When tickets went on sale late last year I decided to give it a miss for 2015 as I had started to feel that the Main Avenue show gardens, whilst beautiful and well executed, were “playing it safe” in order to win the coveted RHS medals.
To me in design terms, few gardens stood out as being different and challenging in recent years and the plants used seemed to be the same old favourites that everybody knows and loves. However I read a newspaper report this morning that said the show this year was less repetitive than in previous years and that the show gardens were more varied. I will be watching the recorded highlights of the show later to see what I missed…
As it turned out, for this years Chelsea week I had to travel to the South West to visit an ailing relative and so have missed most of the coverage in the press. I have also missed the crowds on Main Avenue, the scrum to see the Artisan Gardens and the squawking of the Parakeets accompanied by the bouts of sneezing from visitors brought on by the pollen from the London Plane trees!
So back home in rural Worcestershire after a tiring week, I decided to take a walk around my own modest garden to see what had grown whilst I was away…
My own tiny rural garden seen from above
Oriental poppies in bud
The fabulous long flowering and scented Eastgrove Blue Violas are looking stunning.
I first saw these lovely large flowered perennial violas at Eastgrove Cottage Garden, Worcestershire and bought a plant many years ago which has since died. Sadly, the garden no longer opens but I managed to source a replacement plant from Woottens of Wenhaston in Suffolk a couple of years ago since when it has thrived.
Anthriscus sylvestris “Ravenswing” a ubiquitous plant in Chelsea show gardens seems to have reverted more to green rather than black foliage in my garden!
I really like the leaves of Alchemilla mollis or Lady’s Mantle particularly after rain!
and on the giant leaves of the Hosta…before the slugs find them!
The wallflowers are coming to an end now which is a mixed blessing. Whilst they have been beautiful there will now be more room for other plants…did I mention that I garden with a shoe horn..?
Another Lupin, this one a tree lupin which I bought from Plant World in Devon some years ago…the flowers were described as chocolate coloured…more like lilac and lemon to me but it combines well with the dark purple Clematis recta “Purpurea”.
The eagle eyed reader may have spotted the deliberately planted “weed” in the foreground…White Rosebay Willowherb or Chamaenerion angustifolium ‘Album’ to give it is official name! It seeds freely but I like it!
Perennial stocks demand a place in my garden for their fragrance and the way in which the white blooms “sing out” when dusk falls
Luzula nivea or Snowy Woodrush is a great foil for other plants
Mespilus germanica or the Common Medlar is just beginning to flower. I have never managed to make Medlar Jelly which apparently is a good accompaniment to roast meat. The thing is you have to let the fruits “blet” i.e. go soft but not rotten…somehow I don’t fancy them then!

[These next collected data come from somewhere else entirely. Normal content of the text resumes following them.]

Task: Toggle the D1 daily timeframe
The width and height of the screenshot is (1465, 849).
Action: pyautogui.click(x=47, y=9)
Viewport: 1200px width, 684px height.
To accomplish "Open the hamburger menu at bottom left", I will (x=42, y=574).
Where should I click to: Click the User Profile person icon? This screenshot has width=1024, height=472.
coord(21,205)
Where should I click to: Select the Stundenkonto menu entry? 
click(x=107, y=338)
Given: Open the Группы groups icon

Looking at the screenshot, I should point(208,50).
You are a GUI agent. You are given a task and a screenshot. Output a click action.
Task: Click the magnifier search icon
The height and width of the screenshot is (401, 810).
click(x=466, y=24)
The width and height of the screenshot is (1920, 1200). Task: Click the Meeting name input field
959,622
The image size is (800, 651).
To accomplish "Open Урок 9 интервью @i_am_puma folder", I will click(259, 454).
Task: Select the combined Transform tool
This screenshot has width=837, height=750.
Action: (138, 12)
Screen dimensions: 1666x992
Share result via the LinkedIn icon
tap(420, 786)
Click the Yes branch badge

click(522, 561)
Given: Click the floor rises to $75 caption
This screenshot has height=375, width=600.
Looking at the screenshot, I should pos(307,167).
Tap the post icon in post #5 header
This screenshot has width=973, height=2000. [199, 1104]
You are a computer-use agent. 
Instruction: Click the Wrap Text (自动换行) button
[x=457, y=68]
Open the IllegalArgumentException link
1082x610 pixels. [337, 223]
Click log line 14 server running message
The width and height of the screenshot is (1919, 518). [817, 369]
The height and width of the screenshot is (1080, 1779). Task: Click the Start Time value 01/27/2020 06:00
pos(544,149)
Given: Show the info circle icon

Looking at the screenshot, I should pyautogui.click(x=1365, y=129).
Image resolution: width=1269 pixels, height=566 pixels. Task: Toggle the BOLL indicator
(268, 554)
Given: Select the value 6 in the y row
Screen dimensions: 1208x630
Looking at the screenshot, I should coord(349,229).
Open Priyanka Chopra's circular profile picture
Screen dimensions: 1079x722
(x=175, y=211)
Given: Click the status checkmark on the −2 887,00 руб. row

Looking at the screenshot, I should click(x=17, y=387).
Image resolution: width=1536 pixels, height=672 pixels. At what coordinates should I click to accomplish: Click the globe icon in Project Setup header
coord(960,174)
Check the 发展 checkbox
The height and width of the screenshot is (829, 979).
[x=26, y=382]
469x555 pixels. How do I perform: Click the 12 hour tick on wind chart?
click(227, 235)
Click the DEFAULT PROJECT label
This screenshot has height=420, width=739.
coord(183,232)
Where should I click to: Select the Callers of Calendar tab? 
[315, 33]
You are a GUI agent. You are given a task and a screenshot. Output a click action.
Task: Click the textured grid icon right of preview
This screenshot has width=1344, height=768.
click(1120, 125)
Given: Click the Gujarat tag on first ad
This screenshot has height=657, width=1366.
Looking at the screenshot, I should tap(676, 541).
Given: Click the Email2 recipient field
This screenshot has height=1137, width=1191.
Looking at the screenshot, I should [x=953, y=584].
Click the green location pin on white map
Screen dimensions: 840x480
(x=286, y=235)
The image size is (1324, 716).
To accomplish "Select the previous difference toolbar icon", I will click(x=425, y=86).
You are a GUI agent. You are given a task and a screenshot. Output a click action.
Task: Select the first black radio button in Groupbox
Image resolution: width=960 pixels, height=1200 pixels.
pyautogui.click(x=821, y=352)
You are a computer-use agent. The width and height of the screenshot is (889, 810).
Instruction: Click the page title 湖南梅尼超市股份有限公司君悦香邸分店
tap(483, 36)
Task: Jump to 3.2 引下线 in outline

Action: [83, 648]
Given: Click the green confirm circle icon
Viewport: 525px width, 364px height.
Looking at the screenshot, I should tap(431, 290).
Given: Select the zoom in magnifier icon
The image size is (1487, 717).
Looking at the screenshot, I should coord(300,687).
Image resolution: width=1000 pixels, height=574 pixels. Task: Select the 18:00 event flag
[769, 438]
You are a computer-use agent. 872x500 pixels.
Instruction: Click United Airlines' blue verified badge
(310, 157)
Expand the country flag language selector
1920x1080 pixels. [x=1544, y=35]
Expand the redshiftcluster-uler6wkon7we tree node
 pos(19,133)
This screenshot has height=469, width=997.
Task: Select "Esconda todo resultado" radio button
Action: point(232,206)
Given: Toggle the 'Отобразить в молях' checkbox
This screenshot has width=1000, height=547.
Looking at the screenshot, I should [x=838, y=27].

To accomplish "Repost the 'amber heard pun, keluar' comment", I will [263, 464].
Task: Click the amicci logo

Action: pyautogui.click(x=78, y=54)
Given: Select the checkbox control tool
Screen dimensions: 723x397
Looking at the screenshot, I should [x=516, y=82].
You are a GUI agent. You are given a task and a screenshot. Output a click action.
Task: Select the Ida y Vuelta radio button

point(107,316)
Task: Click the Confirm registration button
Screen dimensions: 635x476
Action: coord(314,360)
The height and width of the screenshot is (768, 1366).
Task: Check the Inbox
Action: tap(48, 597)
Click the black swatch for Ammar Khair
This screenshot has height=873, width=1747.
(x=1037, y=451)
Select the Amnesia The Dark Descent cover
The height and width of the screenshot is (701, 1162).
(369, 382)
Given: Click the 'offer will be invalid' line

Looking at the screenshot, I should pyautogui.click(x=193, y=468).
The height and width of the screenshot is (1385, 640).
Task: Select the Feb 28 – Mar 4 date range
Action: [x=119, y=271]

Purple alliums match the colours in the stained glass panel which I bought from Heyhoe Designs at their Chelsea stand a few years ago
Meanwhile in the greenhouse…
The Agaves are looking good and can soon be released from their winter quarters now all danger from frost is past
Likewise the Aeonium arboretum “Schwarzkopf” is ready for its summer season outdoors and one of them has a huge flower spike!
Iris “Black Knight” which I bought a couple of weeks ago is just coming in to flower
The Geums which have been in bud for weeks, have finally decided to flower
The boxwood hedging is growing fast and will soon need clipping!
Pots feature heavily in my garden too…
Many gardeners have a friendly robin sitting on the handle of their spade whilst working in the garden…I have a friendly feline chum who visits to make sure that I am not cutting his favourite plants down!
His favoured spot is a clump of Stipa grasses which I can’t possibly cut down in the spring as he has made a nest in them!
Keeping a watchful eye on his catnip plants!
The trouble with walking around the garden after a week away is that not only have the plants burgeoned, so have the weeds! So time to take up the trowel again and carry on gardening before I get back to the drawing board!